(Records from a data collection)
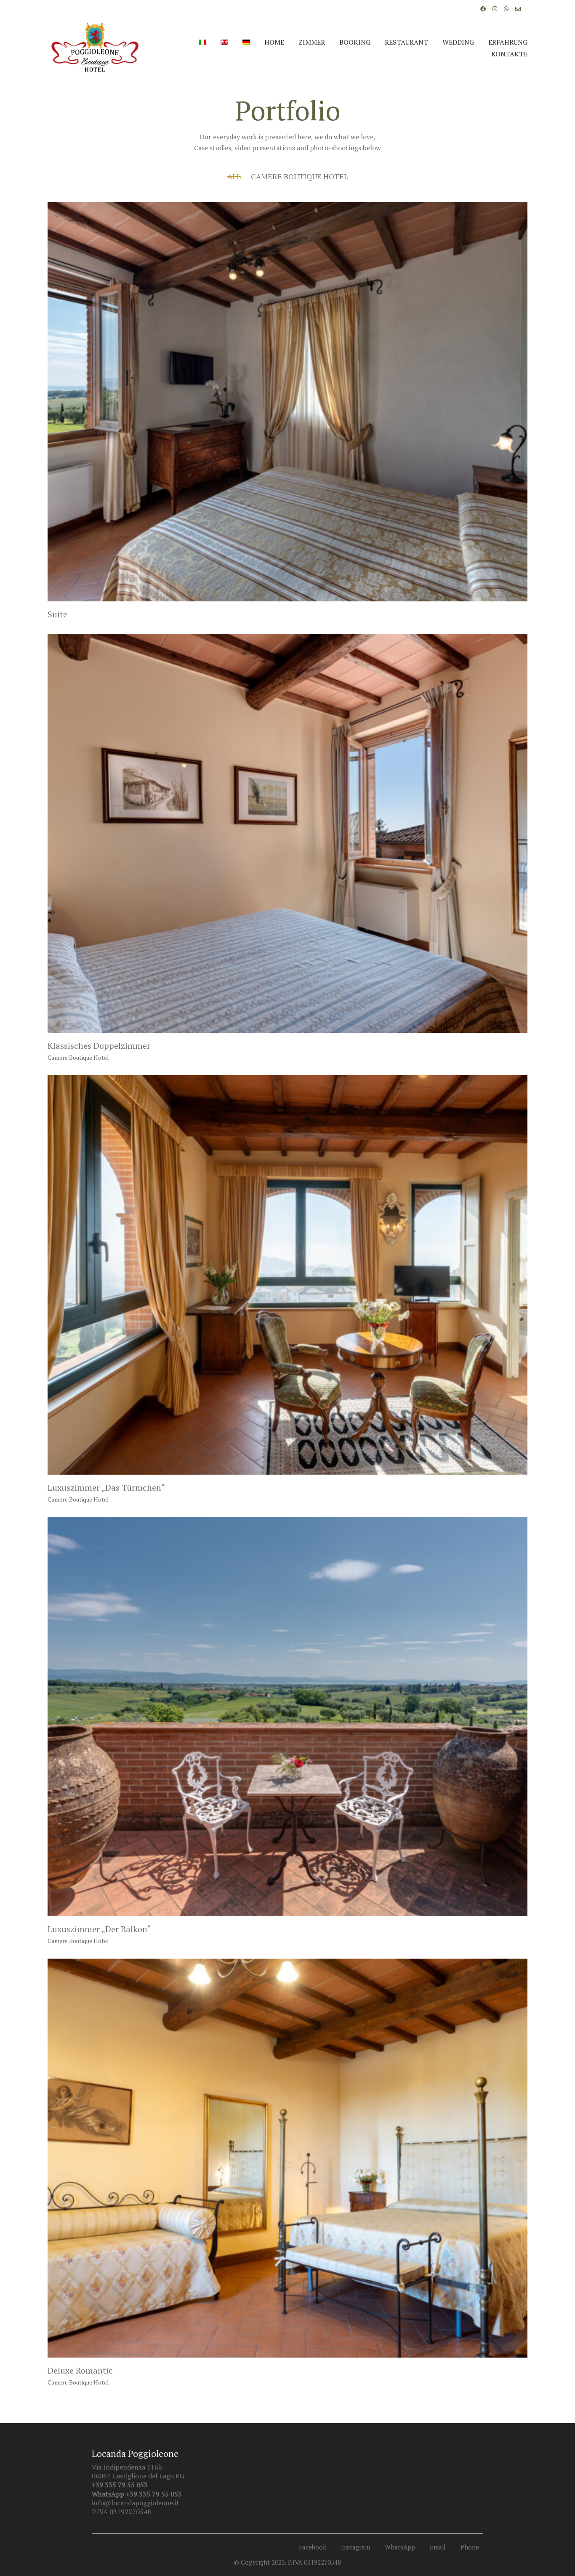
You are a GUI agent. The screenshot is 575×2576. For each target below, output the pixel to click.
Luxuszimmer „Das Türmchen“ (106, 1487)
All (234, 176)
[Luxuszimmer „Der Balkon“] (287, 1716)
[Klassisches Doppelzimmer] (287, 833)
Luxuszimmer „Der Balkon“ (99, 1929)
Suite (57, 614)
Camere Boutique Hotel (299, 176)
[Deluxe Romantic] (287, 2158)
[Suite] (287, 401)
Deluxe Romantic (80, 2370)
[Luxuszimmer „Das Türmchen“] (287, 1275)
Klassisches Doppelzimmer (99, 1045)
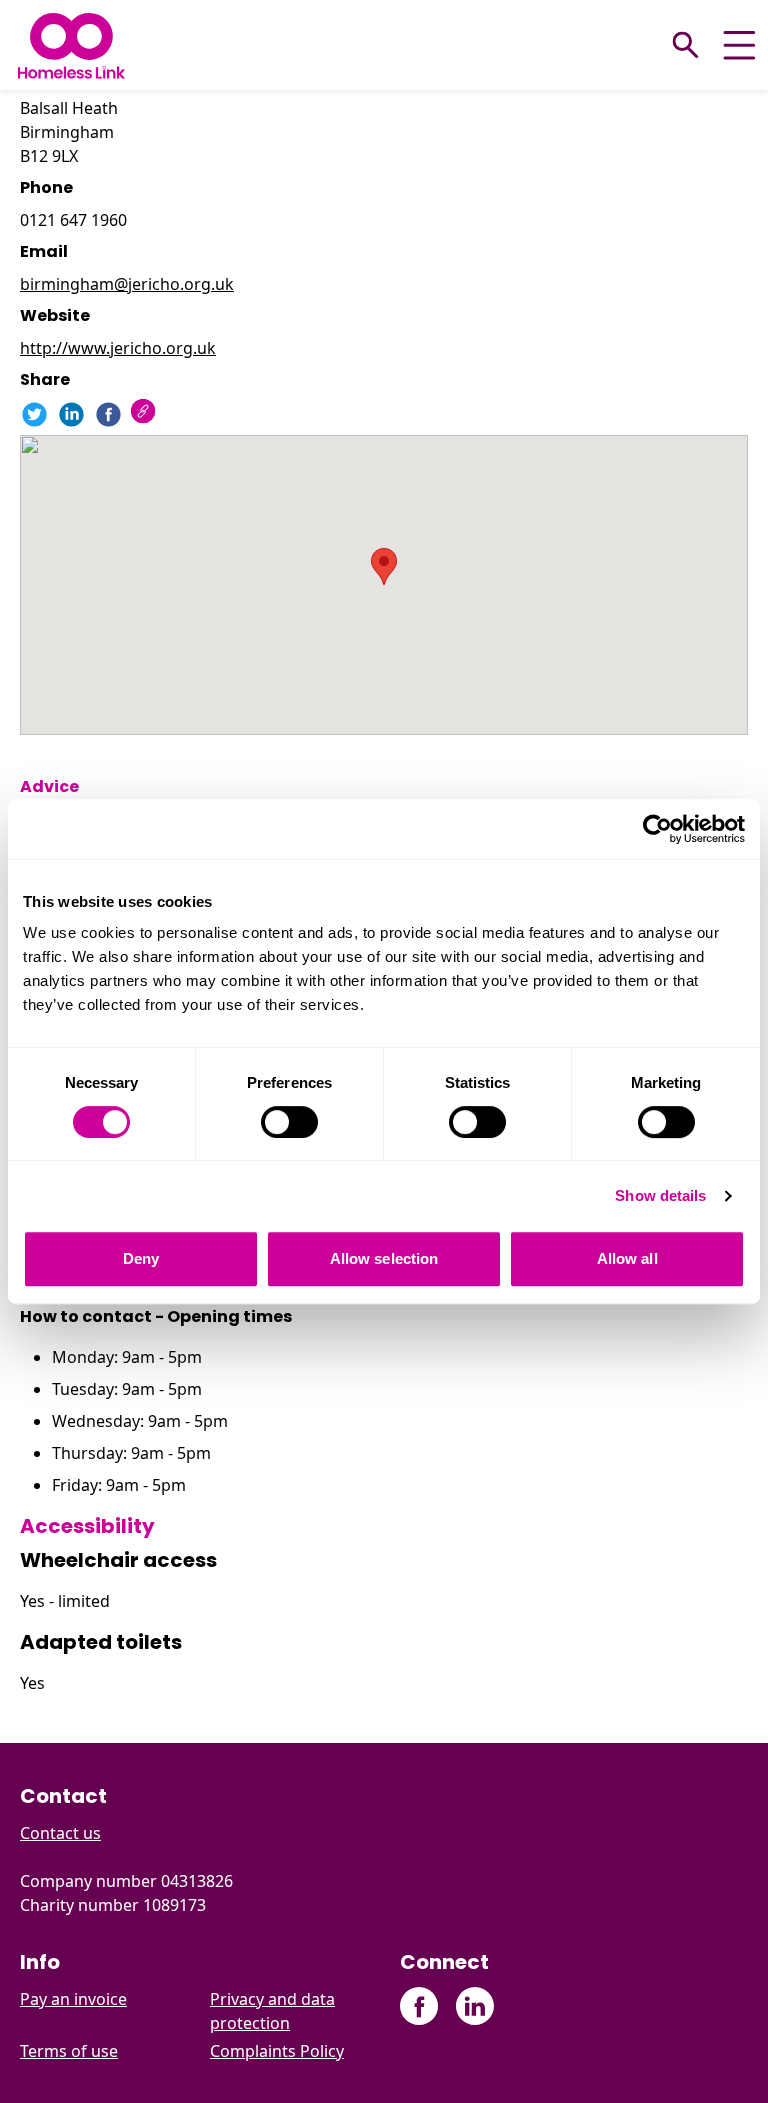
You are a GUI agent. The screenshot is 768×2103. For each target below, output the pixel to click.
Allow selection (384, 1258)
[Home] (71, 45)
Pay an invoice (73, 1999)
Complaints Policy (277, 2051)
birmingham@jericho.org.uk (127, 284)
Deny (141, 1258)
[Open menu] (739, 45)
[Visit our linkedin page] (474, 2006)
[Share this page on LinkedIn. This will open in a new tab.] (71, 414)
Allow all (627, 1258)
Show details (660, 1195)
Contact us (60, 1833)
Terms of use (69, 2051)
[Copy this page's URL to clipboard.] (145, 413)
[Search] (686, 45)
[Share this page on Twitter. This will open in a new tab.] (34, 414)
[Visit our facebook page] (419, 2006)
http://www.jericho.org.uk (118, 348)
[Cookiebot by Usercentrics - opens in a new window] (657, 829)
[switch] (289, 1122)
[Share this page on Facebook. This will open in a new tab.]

= TASK OBJECTIVE =
The expected response is every entry above, repeated exactly, pictures removed.

= EXPECTED ANSWER =
You are a GUI agent. The screenshot is 575×2576. For each target below, output the pixel to click.
Luxuszimmer „Das Türmchen“ (106, 1487)
All (234, 176)
[Luxuszimmer „Der Balkon“] (287, 1716)
[Klassisches Doppelzimmer] (287, 833)
Luxuszimmer „Der Balkon“ (99, 1929)
Suite (57, 614)
Camere Boutique Hotel (299, 176)
[Deluxe Romantic] (287, 2158)
[Suite] (287, 401)
Deluxe Romantic (80, 2370)
[Luxuszimmer „Das Türmchen“] (287, 1275)
Klassisches Doppelzimmer (99, 1045)
You are a GUI agent. The screenshot is 768×2103. For each target below, output the pixel to click.
Allow selection (384, 1258)
[Home] (71, 45)
Pay an invoice (73, 1999)
Complaints Policy (277, 2051)
birmingham@jericho.org.uk (127, 284)
Deny (141, 1258)
[Open menu] (739, 45)
[Visit our linkedin page] (474, 2006)
[Share this page on LinkedIn. This will open in a new tab.] (71, 414)
Allow all (627, 1258)
Show details (660, 1195)
Contact us (60, 1833)
Terms of use (69, 2051)
[Copy this page's URL to clipboard.] (145, 413)
[Search] (686, 45)
[Share this page on Twitter. This will open in a new tab.] (34, 414)
[Visit our facebook page] (419, 2006)
http://www.jericho.org.uk (118, 348)
[Cookiebot by Usercentrics - opens in a new window] (657, 829)
[switch] (289, 1122)
[Share this page on Facebook. This will open in a new tab.]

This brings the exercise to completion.